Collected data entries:
■ ■ ■ ■
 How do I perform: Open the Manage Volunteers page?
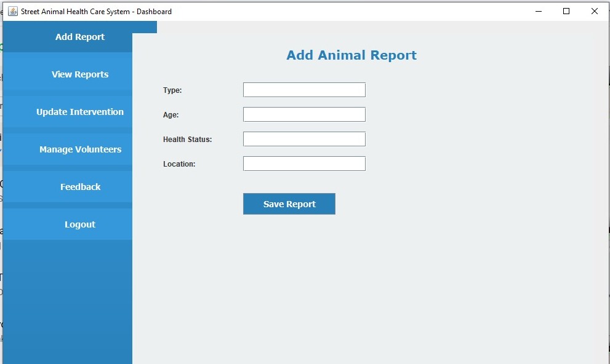pyautogui.click(x=79, y=149)
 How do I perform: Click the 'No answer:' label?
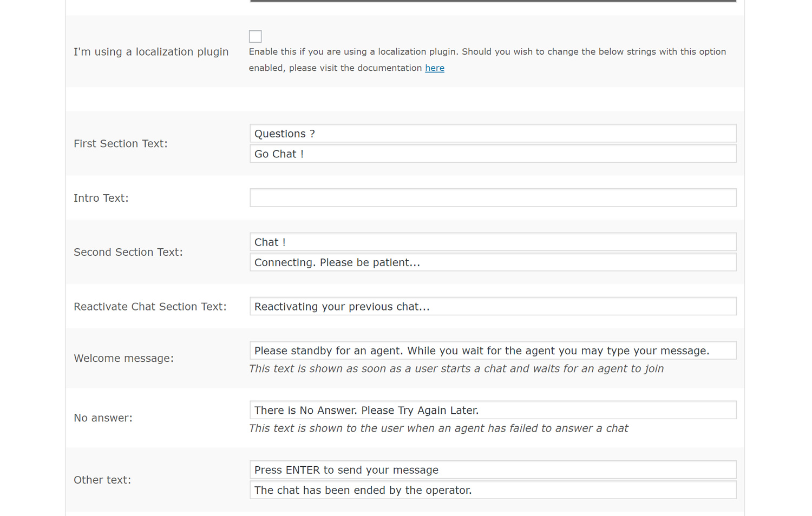(x=103, y=418)
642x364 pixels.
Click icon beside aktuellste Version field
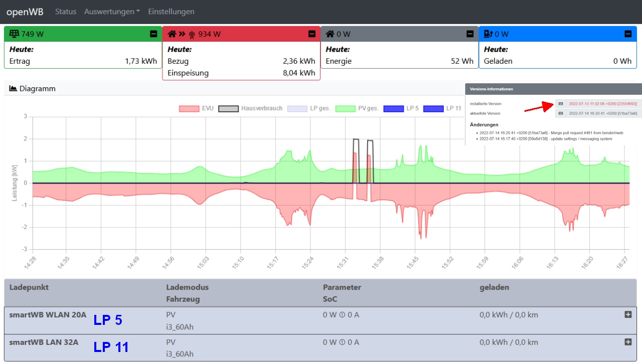point(561,113)
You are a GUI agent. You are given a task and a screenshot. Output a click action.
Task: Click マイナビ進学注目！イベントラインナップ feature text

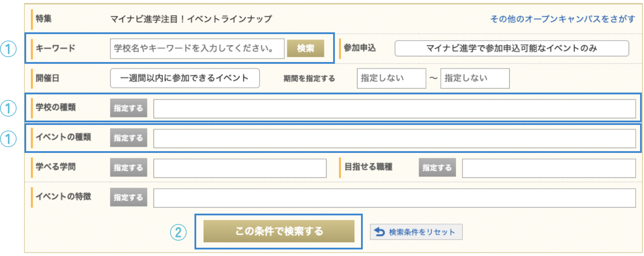tap(191, 19)
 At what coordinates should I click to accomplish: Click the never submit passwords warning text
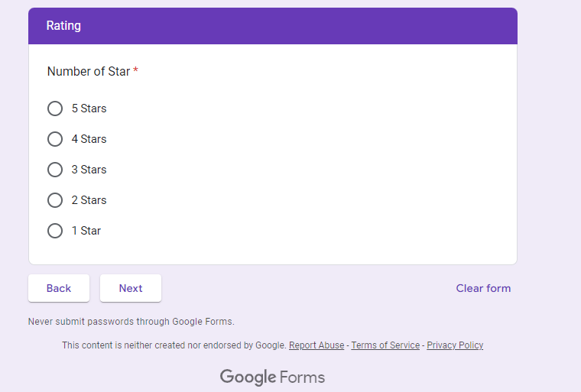point(131,322)
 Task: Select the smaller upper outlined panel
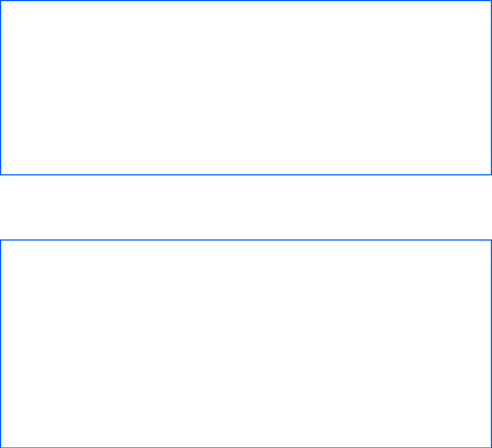(x=246, y=88)
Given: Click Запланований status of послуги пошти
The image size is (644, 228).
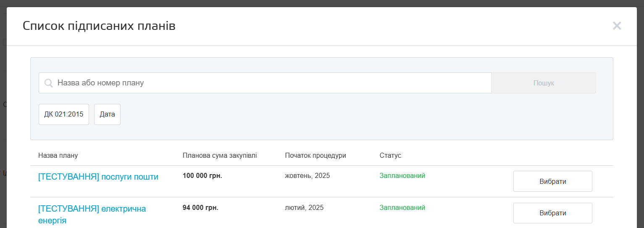Looking at the screenshot, I should point(402,176).
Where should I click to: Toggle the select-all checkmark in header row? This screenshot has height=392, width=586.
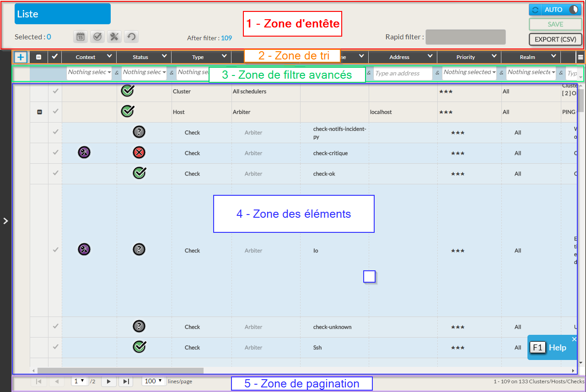(55, 57)
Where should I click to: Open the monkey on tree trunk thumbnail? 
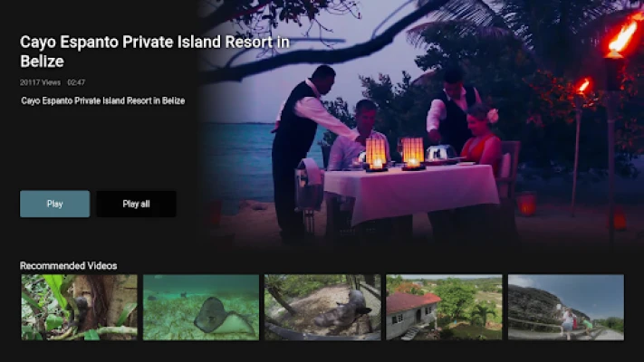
■ ■ ■ ■
Exercise aim | Word for word, reproduce all of the entries above and omit the pictures.

Answer section |
 How do I perform: Open the Manage Volunteers page?
pyautogui.click(x=79, y=149)
 How do I perform: Click the 'No answer:' label?
(x=103, y=418)
642x364 pixels.
Click icon beside aktuellste Version field
point(561,113)
You are a GUI agent. You are given a task and a screenshot. Output a click action.
Task: Click マイナビ進学注目！イベントラインナップ feature text

tap(191, 19)
 At what coordinates should I click to accomplish: Click the never submit passwords warning text
point(131,322)
 Task: Select the smaller upper outlined panel
(x=246, y=88)
Given: Click Запланований status of послуги пошти
The image size is (644, 228).
Looking at the screenshot, I should point(402,176).
Where should I click to: Toggle the select-all checkmark in header row? This screenshot has height=392, width=586.
(55, 57)
Where should I click to: Open the monkey on tree trunk thumbnail? 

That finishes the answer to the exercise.